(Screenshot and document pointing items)
# # # # # # #

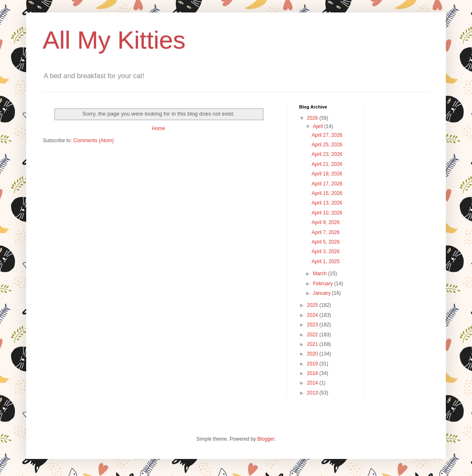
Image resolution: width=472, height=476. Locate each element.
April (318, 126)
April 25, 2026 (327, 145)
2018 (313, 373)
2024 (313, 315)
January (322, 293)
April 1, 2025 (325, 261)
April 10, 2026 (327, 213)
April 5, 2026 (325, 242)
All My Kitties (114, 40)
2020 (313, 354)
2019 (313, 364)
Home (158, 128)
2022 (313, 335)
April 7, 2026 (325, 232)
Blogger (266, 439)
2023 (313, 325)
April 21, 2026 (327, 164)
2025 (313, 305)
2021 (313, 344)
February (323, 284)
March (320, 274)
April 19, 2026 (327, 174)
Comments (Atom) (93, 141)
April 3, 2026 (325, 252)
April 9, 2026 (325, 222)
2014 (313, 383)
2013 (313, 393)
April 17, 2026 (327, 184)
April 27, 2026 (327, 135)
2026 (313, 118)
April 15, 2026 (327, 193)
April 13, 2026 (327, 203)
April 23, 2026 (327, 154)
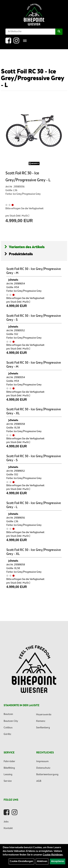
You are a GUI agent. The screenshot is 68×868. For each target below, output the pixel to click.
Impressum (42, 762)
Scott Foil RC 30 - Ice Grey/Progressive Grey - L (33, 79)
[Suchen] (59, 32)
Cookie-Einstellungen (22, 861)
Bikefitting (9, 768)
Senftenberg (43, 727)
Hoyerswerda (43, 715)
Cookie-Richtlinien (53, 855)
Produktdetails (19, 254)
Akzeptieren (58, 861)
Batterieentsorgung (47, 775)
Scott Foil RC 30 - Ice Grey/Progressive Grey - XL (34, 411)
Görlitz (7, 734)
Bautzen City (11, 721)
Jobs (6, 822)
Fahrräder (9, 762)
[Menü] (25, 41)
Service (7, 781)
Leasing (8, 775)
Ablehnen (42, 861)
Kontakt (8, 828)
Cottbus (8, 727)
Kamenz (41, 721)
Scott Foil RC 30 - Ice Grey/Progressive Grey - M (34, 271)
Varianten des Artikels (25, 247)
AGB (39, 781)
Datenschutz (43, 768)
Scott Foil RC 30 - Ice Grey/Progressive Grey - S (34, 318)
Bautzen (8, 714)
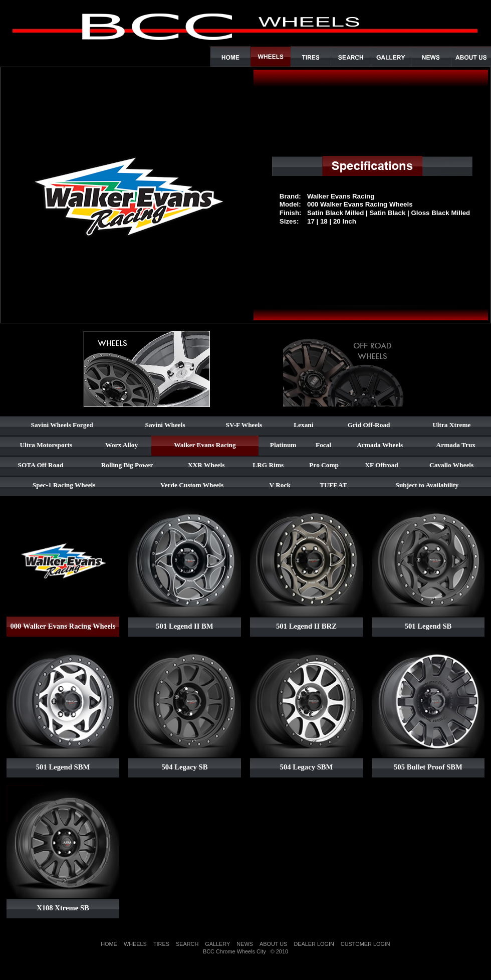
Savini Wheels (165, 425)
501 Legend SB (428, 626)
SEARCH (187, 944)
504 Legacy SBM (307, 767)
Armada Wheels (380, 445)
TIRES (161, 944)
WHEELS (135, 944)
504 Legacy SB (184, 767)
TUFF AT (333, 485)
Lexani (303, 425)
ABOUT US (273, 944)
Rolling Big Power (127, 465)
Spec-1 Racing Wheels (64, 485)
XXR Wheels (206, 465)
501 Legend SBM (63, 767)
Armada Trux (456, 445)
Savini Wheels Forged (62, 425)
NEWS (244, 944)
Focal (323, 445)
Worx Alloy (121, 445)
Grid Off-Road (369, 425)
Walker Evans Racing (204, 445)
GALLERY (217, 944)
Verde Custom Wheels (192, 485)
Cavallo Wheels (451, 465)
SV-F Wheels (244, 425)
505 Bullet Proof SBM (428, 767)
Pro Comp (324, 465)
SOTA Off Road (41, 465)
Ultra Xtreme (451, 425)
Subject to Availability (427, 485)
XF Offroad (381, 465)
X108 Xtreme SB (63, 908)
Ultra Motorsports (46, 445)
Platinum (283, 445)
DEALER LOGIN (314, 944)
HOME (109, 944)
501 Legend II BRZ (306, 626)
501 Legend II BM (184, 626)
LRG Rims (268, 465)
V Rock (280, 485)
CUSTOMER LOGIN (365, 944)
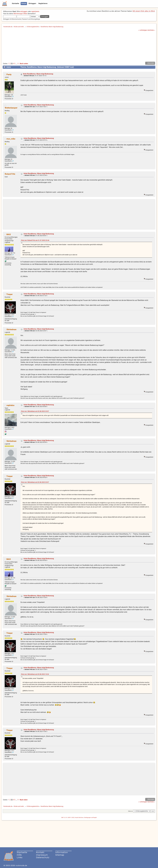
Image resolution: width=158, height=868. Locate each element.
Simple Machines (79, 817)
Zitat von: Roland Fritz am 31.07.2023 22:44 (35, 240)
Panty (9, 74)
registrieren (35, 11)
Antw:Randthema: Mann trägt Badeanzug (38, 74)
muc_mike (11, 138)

# # # # # # #

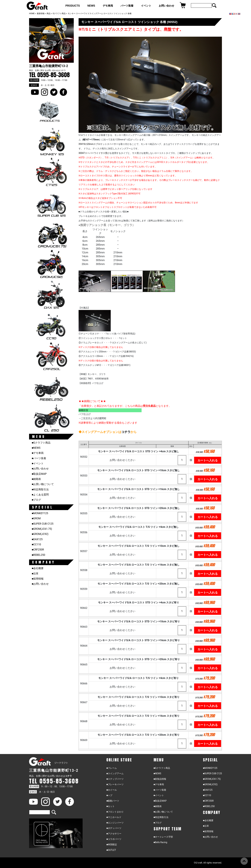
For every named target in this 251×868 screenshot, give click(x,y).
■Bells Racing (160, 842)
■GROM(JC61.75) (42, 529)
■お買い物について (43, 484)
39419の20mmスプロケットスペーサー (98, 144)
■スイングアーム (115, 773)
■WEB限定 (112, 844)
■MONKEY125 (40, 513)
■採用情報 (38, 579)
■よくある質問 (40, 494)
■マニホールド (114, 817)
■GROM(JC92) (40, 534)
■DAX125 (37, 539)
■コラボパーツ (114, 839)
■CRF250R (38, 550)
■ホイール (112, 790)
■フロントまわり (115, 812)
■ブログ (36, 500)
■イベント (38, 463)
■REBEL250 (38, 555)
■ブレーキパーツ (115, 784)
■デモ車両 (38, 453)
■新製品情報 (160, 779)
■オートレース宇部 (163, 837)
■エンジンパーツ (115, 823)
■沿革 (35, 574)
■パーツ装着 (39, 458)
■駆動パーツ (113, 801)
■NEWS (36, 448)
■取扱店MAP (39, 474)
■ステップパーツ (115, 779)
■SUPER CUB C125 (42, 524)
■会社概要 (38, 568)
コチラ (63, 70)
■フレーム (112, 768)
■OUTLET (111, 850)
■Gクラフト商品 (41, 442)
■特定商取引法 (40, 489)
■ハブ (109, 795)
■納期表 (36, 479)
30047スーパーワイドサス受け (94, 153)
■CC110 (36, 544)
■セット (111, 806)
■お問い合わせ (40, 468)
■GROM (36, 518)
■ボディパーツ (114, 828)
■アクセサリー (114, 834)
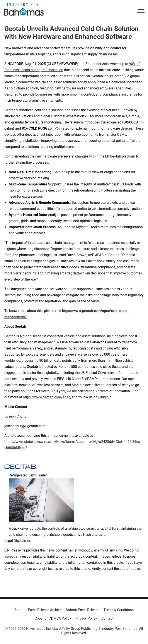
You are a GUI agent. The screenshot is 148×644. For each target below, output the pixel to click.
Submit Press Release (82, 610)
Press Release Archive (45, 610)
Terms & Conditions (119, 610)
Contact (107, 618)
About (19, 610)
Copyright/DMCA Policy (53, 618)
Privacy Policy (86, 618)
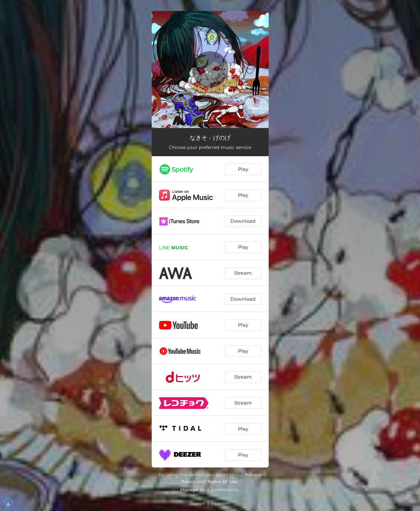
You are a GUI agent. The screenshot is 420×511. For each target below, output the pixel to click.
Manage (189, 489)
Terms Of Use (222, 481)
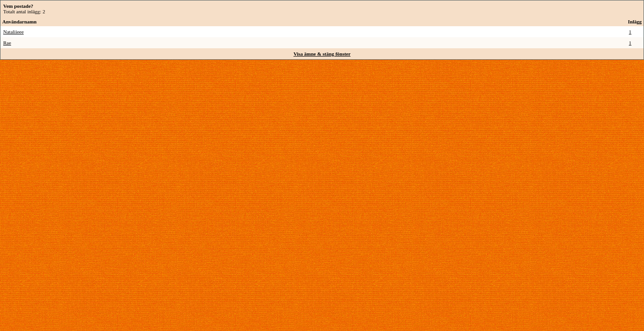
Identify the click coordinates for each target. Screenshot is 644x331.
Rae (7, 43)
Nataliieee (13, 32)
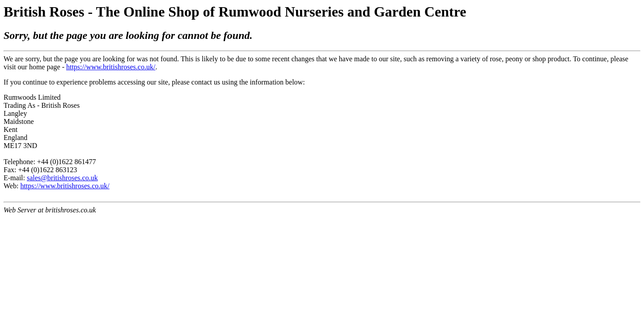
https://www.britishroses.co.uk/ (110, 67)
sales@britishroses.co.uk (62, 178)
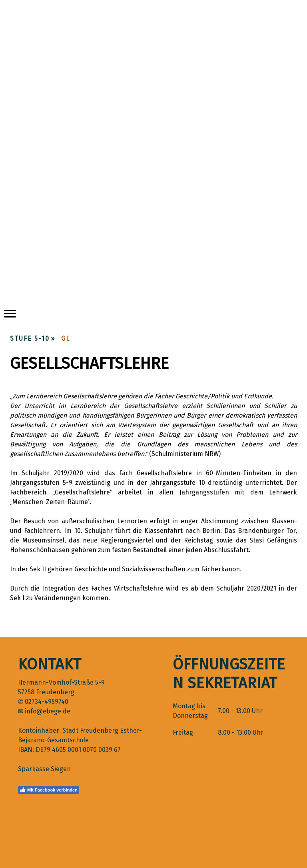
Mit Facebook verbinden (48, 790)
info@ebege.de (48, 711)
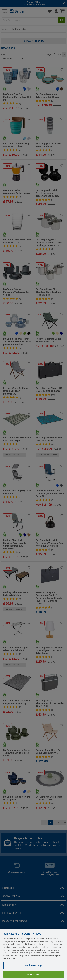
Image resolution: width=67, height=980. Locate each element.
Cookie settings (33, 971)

# # # # # # #

# Requirement
Copy out the items above, from the line containing "Image resolution: width=472, height=476." through the line containing "Senftenberg (43, 727)". Leave out the pictures.

# The solution
Image resolution: width=472, height=476. Locate each element.
April (318, 126)
April 25, 2026 (327, 145)
2018 (313, 373)
2024 (313, 315)
January (322, 293)
April 1, 2025 (325, 261)
April 10, 2026 (327, 213)
April 5, 2026 (325, 242)
All My Kitties (114, 40)
2020 (313, 354)
2019 (313, 364)
Home (158, 128)
2022 (313, 335)
April 7, 2026 (325, 232)
Blogger (266, 439)
2023 (313, 325)
April 21, 2026 (327, 164)
2025 (313, 305)
2021 (313, 344)
February (323, 284)
March (320, 274)
April 19, 2026 (327, 174)
Comments (Atom) (93, 141)
April 3, 2026 (325, 252)
April 9, 2026 (325, 222)
2014 (313, 383)
2013 (313, 393)
April 17, 2026 (327, 184)
April 27, 2026 (327, 135)
2026 (313, 118)
April 15, 2026 (327, 193)
April 13, 2026 (327, 203)
April 23, 2026 (327, 154)
You are a GUI agent. The screenshot is 68×868. For each target below, output the pixel to click.
Impressum (42, 762)
Scott Foil RC 30 - Ice Grey/Progressive Grey - L (33, 79)
[Suchen] (59, 32)
Cookie-Einstellungen (22, 861)
Bikefitting (9, 768)
Senftenberg (43, 727)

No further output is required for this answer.